Question d'origine :
Bonjour,
Quels sont les dispositifs de médiation mis en place par Jean Vilar au TNP ?
Merci
Réponse du Guichet

Bonjour,
Quelques-unes des innovations de Jean Vilar dans le rapport du théâtre au public sont évoquées dans l’article de Marion Denizot, « Du théâtre populaire à la médiation culturelle : autonomie de l’artiste et instrumentalisation », paru en 2008 dans Lien social et Politiques, et consultable sur erudit.org :
« Jean Vilar opère au Palais de Chaillot une révolution dans les pratiques d’accueil du public, afin de « désacraliser » la venue au théâtre. Il met en œuvre des dispositifs de relation avec le public particulièrement novateurs, qui seront d’ailleurs repris par d’autres institutions culturelles (Fleury, 2007) et qui rompent avec le code bourgeois de la sortie au théâtre. Le public n’est plus consommateur, il devient co-acteur de la représentation , comme le suggère le rite du salut à la salle : « Les comédiens deviennent spectateurs du public, devenu, à ce moment précis, le principal acteur de la cérémonie » (Fleury, 2002 : 59).
Jean Vilar emprunte des éléments au projet de théâtre populaire défini en 1900 par Eugène Morel, bibliothécaire et conservateur à la Bibliothèque nationale, à la suite de l’appel à concours lancé par La Revue d’art dramatique. Eugène Morel, dans son rapport didactique, expose de manière systématique les modalités de réalisation de l’idéal du théâtre populaire.Il insiste sur les freins financiers qui empêchent la venue au théâtre et introduit le principe de l’abonnement , qui seul permettra, par la fréquentation régulière du théâtre, d’éduquer le goût du peuple (Fleury, 2006). Enfin, il propose un mode d’organisation du théâtre de « type socialiste, ou plus précisément coopératif », que l’on retrouve, par exemple, dans le choix de la Comédie de Saint-Étienne, fondée par Jean Dasté en 1947, de se constituer sous forme juridique de Société coopérative ouvrière de production (SCOP).
Jean Vilar met en placedes abonnements et des avant-premières pour les abonnés , afin de fidéliser le public. Il supprime les pourboires et les vestiaires payants pour rendre le coût de la sortie au théâtre plus abordable, et il fixe l’horaire des représentations plus tôt dans la soirée, afin que les spectateurs qui habitent en banlieue puissent facilement rentrer chez eux après le spectacle . Ces dispositifs, systématisés par Jean Vilar, trouvent un écho favorable du côté des pouvoirs publics, qui inventent au même moment un mode de gouvernement qui mêle attention à la cité et respect de la liberté de l’artiste. »

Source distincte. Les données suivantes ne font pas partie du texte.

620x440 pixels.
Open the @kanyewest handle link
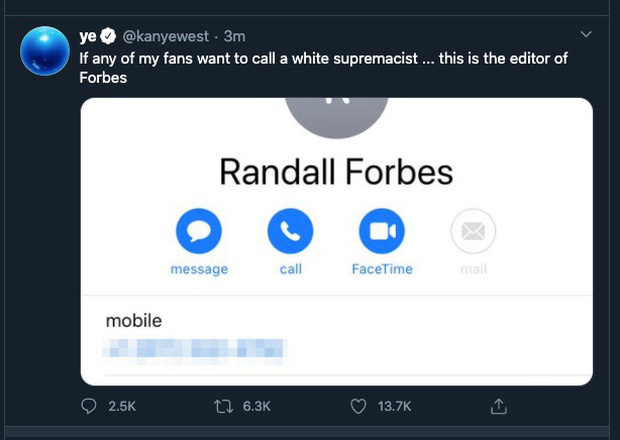[166, 37]
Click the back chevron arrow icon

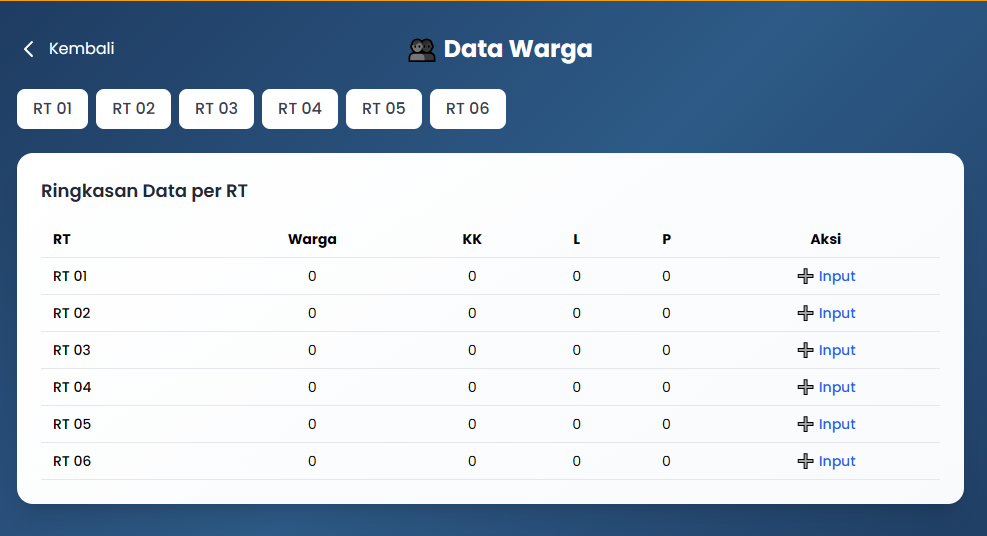pyautogui.click(x=29, y=49)
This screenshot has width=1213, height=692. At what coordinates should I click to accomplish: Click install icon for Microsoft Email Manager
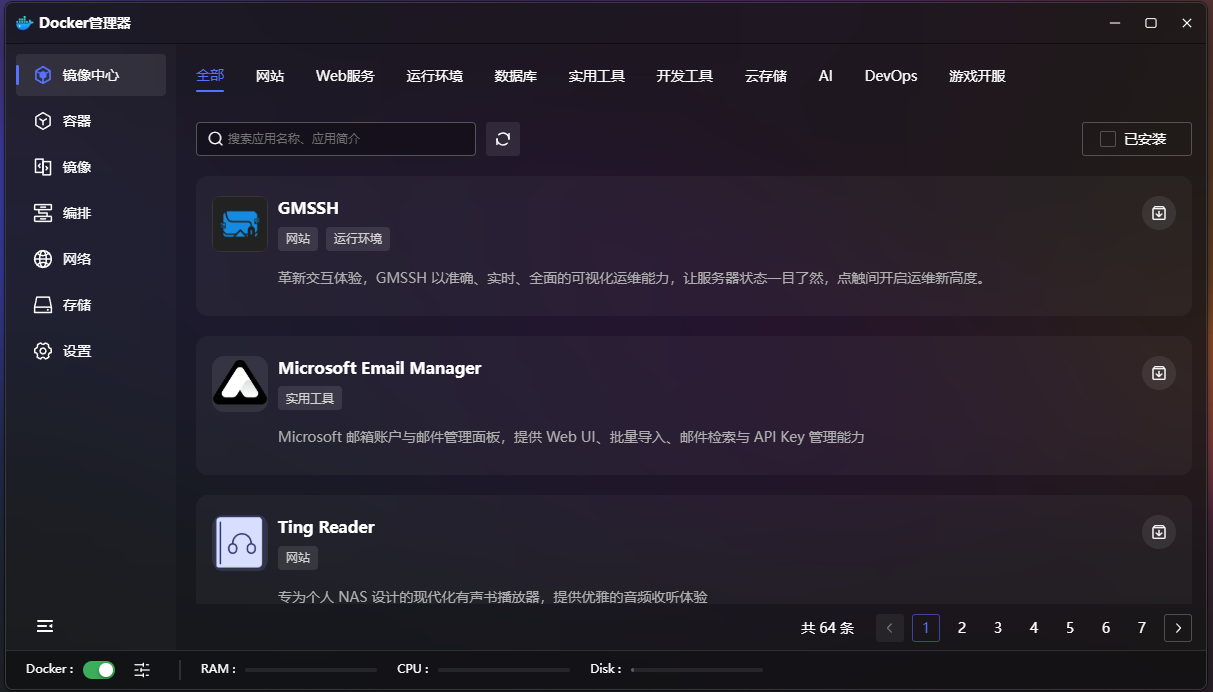pyautogui.click(x=1158, y=373)
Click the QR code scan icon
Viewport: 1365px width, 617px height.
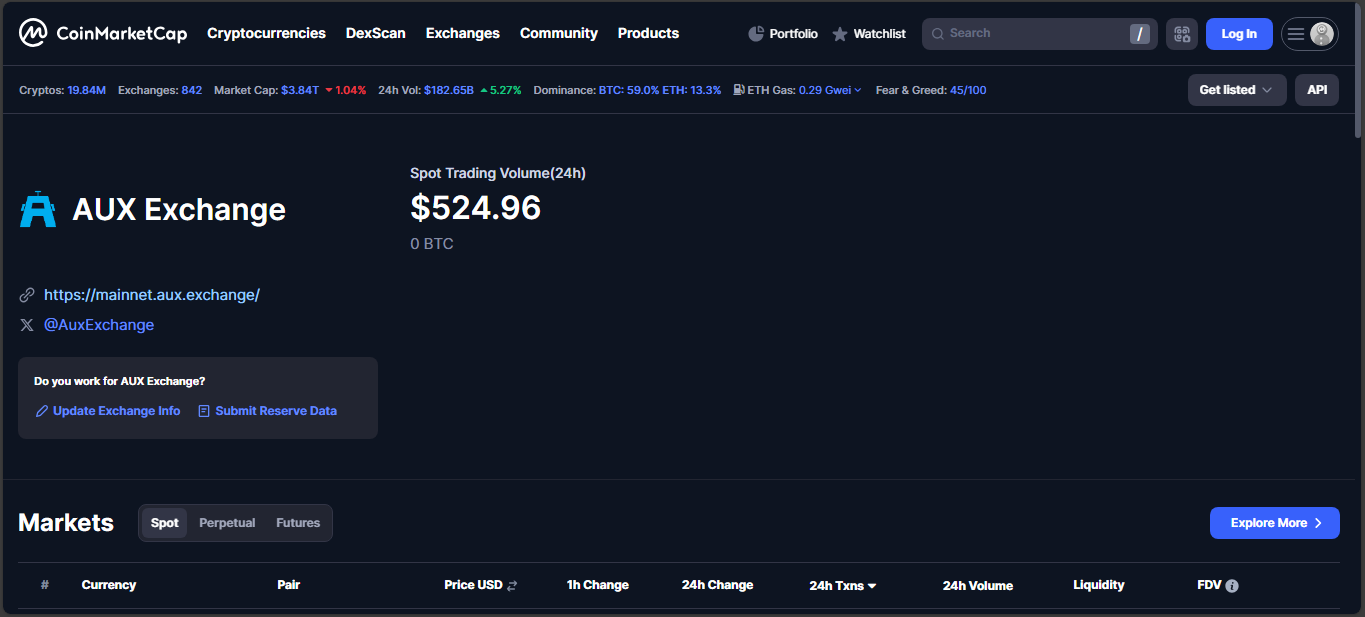coord(1182,34)
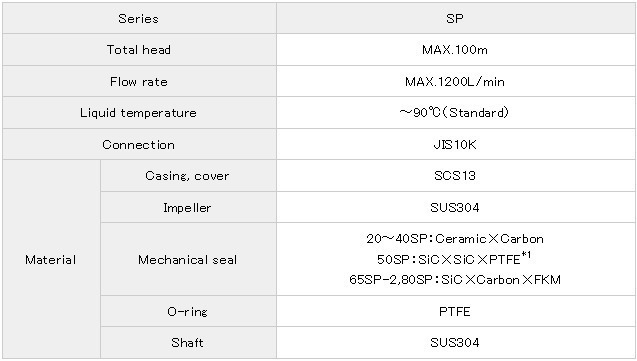Click the Mechanical seal label
This screenshot has width=637, height=361.
(x=187, y=259)
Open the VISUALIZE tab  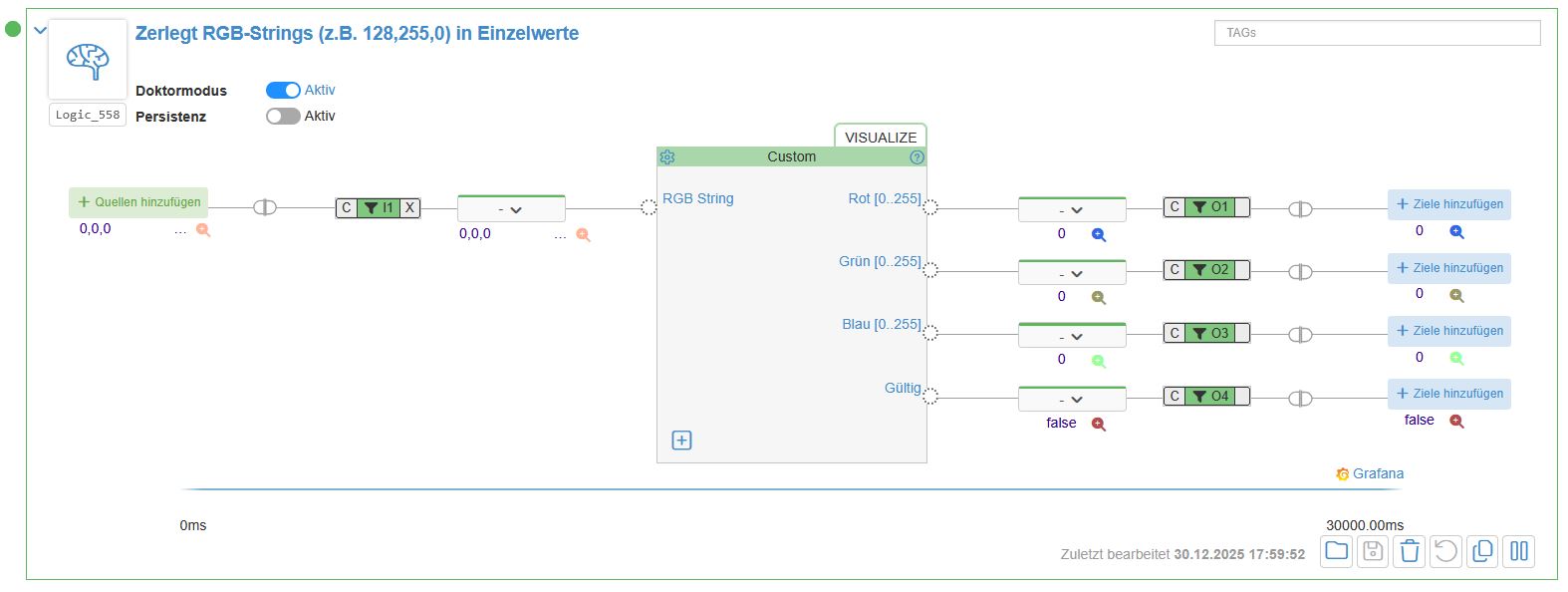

Emmanuelle Loyer, dans son article « Le théâtre national populaire au temps de Jean Vilar (1951-1963) », paru en 1998 dans la revue Vingtième siècle et lisible sur Persée, souligne l’héritage révolutionnaire et civique dans lequel le TNP entend s’inscrire :
« Si le théâtre populaire puise ses sources dans la vision de grandes fêtes théâtrales venues de l'Antiquité grecque ou du Moyen Âge, il est également très directement héritier de la période révolutionnaire. L'expression «Théâtre du peuple» est d'ailleurs forgée par le Comité de salut public en un arrêt du 10 mars 1794, dans un but de « régénération de l'art dramatique * » visant à assurer l'éducation morale et politique des nouveaux citoyens.
[…]
Le théâtre populaire dont la fête civique est l'emblème le plus convaincant, vise donc à la communion, communion entre les spectateurs et le spectacle, communion entre les spectateurs eux-mêmes. Cette communion si souvent invoquée, qui porte le thème de la participation à un niveau religieux - Gémier ne disait-il pas que le culte du théâtre était une forme de religion laïque? —, n'est possible qu'en face d'un public homogène, d'une société unitaire, confondus dans la jouissance des chefs d'oeuvre dramatiques qu'on lui offre. Ceux-ci ne sont «populaires» que pour autant qu'ils s'adressent indifféremment à tous. Public uni, culture unique : tel est le dyptique fondateur du théâtre populaire. En effet, jusqu'au milieu du 20e siècle, la France vit sur une idée de la culture héritée des Lumières, universaliste, émancipatrice, éternelle et humaniste" »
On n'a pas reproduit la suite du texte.